Bewegender Moment: Daniela Huber spielt auf ihrer Geige für die Opfer des Unfalls. © Yannick Thedens (2), Marcus Schlaf
Daniela Huber am Tram-Halt Donnersbergerstraße. Am 7. Mai raste hier ein BMW ins Wartehäuschen (kl. Foto).
Die Haltestelle Donnersbergerstraße meidet Daniela Huber (68) immer noch. Am 7. Mai wäre die Geigerin aus München hier fast überfahren worden. Ein schwarzer BMW X5 war ins Wartehäuschen gerast, laut Polizei ein Unfall. Das tonnenschwere Auto schoss zwanzig Zentimeter links an Huber vorbei. Sie überlebte – zwei Frauen (22, 79) starben.

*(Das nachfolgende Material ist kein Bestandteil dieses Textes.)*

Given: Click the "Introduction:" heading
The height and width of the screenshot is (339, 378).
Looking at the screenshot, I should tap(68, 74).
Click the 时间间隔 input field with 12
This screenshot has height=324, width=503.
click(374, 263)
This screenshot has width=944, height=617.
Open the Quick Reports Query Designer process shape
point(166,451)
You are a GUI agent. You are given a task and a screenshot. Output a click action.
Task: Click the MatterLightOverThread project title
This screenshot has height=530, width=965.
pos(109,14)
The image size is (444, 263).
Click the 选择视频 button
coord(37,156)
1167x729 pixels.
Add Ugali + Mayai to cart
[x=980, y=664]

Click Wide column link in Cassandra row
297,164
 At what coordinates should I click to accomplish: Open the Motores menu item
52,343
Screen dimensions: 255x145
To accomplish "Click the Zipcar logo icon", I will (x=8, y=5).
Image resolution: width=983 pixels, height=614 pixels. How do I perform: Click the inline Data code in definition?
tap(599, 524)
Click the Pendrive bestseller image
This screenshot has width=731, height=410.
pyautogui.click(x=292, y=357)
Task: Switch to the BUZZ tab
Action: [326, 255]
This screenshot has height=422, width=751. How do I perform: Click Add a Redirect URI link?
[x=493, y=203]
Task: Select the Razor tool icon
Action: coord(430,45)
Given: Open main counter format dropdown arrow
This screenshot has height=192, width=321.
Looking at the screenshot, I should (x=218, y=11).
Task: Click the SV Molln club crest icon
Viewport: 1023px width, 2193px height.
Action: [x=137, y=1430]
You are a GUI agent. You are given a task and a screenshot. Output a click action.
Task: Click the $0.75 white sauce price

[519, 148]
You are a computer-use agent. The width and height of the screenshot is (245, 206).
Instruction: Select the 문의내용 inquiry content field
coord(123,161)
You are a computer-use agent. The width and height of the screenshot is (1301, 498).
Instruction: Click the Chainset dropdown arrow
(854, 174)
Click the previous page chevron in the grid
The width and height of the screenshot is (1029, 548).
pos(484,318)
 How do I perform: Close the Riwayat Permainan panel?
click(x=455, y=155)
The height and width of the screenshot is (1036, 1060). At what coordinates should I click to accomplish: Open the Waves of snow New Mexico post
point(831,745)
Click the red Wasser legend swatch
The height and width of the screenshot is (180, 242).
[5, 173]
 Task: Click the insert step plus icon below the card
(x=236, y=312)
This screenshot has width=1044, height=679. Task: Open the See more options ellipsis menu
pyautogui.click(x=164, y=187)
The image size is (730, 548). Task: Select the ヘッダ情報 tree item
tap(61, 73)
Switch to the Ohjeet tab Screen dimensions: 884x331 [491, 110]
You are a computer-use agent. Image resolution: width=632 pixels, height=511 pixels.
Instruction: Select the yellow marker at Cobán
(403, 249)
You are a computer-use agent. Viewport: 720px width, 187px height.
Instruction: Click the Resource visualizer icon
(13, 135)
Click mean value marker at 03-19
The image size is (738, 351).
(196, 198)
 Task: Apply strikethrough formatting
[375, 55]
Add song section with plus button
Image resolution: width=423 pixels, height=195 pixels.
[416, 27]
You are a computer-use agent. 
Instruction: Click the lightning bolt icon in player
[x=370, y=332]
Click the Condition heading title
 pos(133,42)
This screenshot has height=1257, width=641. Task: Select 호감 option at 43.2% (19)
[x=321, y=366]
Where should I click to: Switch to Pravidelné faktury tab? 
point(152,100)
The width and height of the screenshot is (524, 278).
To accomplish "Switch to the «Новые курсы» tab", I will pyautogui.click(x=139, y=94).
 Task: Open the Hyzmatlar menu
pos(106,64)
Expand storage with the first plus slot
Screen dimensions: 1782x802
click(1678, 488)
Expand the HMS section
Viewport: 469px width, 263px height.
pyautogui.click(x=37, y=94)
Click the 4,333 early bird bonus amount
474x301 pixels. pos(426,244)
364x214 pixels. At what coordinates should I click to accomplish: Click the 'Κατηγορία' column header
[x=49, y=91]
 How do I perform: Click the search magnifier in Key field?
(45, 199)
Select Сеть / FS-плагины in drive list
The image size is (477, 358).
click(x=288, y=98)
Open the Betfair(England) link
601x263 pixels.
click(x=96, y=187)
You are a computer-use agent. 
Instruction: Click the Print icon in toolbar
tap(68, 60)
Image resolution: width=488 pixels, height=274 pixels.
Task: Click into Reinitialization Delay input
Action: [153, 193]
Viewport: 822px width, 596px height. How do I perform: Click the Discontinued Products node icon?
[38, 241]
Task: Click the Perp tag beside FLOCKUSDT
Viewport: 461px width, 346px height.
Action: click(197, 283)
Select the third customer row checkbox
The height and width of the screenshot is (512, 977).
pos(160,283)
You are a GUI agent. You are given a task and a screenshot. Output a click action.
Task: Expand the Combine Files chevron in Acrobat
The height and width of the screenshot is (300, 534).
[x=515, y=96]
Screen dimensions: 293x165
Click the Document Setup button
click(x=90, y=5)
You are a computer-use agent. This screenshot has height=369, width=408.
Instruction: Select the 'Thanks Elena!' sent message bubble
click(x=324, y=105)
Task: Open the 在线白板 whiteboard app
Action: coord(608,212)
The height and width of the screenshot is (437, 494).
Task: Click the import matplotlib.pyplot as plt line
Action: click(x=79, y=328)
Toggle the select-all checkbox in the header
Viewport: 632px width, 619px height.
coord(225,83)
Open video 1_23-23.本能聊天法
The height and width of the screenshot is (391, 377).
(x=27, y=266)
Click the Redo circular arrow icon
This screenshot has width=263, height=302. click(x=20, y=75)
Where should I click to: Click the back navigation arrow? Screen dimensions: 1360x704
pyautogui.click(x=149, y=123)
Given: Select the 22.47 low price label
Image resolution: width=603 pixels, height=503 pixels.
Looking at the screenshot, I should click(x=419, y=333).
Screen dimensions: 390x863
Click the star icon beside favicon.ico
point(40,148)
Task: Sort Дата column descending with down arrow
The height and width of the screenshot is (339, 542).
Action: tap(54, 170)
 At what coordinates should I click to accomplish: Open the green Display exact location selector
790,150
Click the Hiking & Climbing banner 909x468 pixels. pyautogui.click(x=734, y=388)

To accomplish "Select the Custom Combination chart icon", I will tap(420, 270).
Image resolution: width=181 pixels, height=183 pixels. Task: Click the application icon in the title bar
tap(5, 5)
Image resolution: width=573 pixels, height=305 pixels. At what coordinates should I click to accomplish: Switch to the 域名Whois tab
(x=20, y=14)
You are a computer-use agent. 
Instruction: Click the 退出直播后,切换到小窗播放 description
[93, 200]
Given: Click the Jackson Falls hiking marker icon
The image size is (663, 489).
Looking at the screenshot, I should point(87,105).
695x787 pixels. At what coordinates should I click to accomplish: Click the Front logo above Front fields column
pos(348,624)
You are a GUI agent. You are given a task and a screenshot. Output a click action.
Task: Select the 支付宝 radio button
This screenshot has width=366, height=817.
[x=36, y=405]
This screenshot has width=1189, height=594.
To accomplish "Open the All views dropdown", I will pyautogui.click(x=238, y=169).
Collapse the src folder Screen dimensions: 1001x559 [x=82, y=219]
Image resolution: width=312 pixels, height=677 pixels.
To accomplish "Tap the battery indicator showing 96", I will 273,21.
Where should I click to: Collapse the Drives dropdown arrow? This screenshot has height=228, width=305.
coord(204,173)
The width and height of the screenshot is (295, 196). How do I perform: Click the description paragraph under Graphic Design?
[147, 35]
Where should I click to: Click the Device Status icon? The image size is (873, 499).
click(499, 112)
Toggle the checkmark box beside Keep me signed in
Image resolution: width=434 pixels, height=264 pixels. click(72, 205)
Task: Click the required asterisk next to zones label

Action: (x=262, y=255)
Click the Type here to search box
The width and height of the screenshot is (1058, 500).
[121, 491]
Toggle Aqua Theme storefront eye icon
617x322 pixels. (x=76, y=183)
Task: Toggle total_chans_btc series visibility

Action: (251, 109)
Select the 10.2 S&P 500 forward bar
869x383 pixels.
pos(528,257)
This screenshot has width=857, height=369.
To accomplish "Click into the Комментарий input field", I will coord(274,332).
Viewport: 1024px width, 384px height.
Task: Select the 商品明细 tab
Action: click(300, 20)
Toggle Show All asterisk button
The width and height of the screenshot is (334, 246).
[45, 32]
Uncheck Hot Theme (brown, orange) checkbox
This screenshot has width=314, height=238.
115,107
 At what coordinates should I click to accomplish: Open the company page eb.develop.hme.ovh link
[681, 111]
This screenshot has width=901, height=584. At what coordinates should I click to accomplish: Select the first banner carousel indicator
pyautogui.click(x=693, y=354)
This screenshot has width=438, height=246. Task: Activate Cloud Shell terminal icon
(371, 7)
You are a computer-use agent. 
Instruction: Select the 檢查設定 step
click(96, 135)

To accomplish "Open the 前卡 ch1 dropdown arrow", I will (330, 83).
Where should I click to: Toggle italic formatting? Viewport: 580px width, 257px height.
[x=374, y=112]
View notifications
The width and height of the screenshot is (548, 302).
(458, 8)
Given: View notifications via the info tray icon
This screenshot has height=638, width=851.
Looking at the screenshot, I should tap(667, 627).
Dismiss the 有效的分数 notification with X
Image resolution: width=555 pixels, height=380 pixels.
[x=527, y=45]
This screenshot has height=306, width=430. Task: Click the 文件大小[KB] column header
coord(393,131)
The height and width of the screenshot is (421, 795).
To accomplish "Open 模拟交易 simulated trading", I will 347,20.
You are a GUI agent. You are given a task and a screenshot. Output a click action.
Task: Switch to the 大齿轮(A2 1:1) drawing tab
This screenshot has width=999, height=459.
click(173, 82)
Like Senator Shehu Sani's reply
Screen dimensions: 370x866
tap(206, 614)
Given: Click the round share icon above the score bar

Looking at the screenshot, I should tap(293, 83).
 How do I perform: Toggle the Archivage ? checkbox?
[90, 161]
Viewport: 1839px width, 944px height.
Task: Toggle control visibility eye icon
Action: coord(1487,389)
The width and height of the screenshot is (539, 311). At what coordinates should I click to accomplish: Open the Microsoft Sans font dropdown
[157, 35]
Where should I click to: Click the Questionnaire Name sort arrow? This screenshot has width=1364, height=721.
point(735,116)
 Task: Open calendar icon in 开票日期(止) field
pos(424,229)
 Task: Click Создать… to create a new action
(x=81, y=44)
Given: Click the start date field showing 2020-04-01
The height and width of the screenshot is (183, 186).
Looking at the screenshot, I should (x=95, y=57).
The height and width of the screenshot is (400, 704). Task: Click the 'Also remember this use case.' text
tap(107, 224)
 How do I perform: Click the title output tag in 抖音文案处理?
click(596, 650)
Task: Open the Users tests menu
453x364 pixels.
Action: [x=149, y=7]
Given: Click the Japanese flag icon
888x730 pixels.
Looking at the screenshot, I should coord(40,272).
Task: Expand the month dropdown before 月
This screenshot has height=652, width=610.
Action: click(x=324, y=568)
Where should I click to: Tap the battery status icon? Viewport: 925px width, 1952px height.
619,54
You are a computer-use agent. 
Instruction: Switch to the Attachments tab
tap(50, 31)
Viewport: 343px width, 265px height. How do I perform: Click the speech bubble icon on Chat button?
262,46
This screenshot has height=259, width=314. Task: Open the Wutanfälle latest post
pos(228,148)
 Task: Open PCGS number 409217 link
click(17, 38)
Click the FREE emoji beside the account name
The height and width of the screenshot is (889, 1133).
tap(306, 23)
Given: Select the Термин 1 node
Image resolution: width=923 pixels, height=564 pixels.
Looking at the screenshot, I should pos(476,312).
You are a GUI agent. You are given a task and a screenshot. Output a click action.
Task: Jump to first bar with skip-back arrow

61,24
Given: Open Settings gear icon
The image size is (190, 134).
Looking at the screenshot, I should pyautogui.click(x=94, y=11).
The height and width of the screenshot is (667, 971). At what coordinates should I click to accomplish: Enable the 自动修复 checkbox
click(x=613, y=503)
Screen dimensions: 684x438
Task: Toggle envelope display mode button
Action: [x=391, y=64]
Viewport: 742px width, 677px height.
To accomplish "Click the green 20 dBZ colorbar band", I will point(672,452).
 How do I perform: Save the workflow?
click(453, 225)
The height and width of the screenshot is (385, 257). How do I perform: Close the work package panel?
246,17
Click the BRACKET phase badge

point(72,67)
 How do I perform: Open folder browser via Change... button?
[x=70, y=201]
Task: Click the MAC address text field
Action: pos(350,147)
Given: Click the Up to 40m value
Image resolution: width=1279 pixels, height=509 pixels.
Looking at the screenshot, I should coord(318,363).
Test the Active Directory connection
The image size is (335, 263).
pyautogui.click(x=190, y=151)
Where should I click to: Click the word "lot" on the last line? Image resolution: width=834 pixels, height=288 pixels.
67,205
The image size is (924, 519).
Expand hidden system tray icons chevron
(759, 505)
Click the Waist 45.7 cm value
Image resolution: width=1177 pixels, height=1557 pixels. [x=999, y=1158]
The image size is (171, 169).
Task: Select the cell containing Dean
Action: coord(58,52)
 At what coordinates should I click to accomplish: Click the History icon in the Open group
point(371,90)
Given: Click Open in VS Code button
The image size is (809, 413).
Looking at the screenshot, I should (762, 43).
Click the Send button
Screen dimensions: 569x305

Gestern stand Daniela Huber zu einer Gedenkfeier erstmals wieder am Unfallort. Dabei las sie einen Tagebucheintrag vor, den sie eine Woche nach dem Unfall geschrieben hatte. Er schildert die dramatischen Minuten, in denen die Welt um sie herum explodierte. „Ich stehe rechts neben dem Wartehäuschen, blicke nach links, sehe, wie sich meine Tram aus der Ferne nähert, freue mich, dass die Wartezeit relativ kurz war. Dann verändert sich die Welt im Bruchteil einer Sekunde. Lärm von links, ich blicke mich um. Etwas Großes, Schwarzes schießt auf mich zu, durchpflügt das Wartehäuschen mit hoher Geschwindigkeit. Um zu reagieren, ist die Zeit zu kurz. Mir schießt blitzschnell ein Gedanke durch den Kopf: Das war’s.“
Doch das war es nicht. Daniela Huber hatte unfassbares Glück. Der BMW reißt den Metallrahmen des Wartehäuschens aus dem Boden – der drückt sie und weitere Fahrgäste auf die Gleise. „Ich verspüre einen Schlag in meinen Waden, gehe zu Boden, es regnet Glassplitter und Trümmerteile“, hat Huber ins Tagebuch geschrieben. „Ich finde mich wieder auf dem Trambahngleis. Vor mir steht ein großes, schwarzes Auto. Der Fahrer blickt geradeaus, nicht in meine Richtung. Als ich mich umblicke, sehe ich drei Menschen auf den Trambahnschienen liegen.“
Das Wartehäuschen ist zerstört. Überall Glassplitter, Trümmer. „Die drei Menschen, die nun im Gleis liegen, saßen dort eben noch auf der Bank. Ich steige über Trümmer und Glassplitter zu den Verletzten, möchte irgendwie helfen, fühle mich aber hilflos. Eine ältere Frau liegt vollkommen verkrümmt auf dem Rücken über einem abgerissenen Teil der Wartebank. Sie schreit vor Schmerz, Passanten eilen zu ihr.“ Vor ihr liegt ein Mann halb auf dem Gleis. „Ich habe ihn gefragt, ob er Schmerzen hat. Er sagte ja.“ Daniela Huber sieht in diesem Moment auch die junge chinesische Studentin, die eine Woche später ihren schweren Kopfverletzungen erliegen sollte. „Sie lag ganz verkrümmt da. Und stöhnte.“ Sie spricht sie an – bekommt aber keine Antwort.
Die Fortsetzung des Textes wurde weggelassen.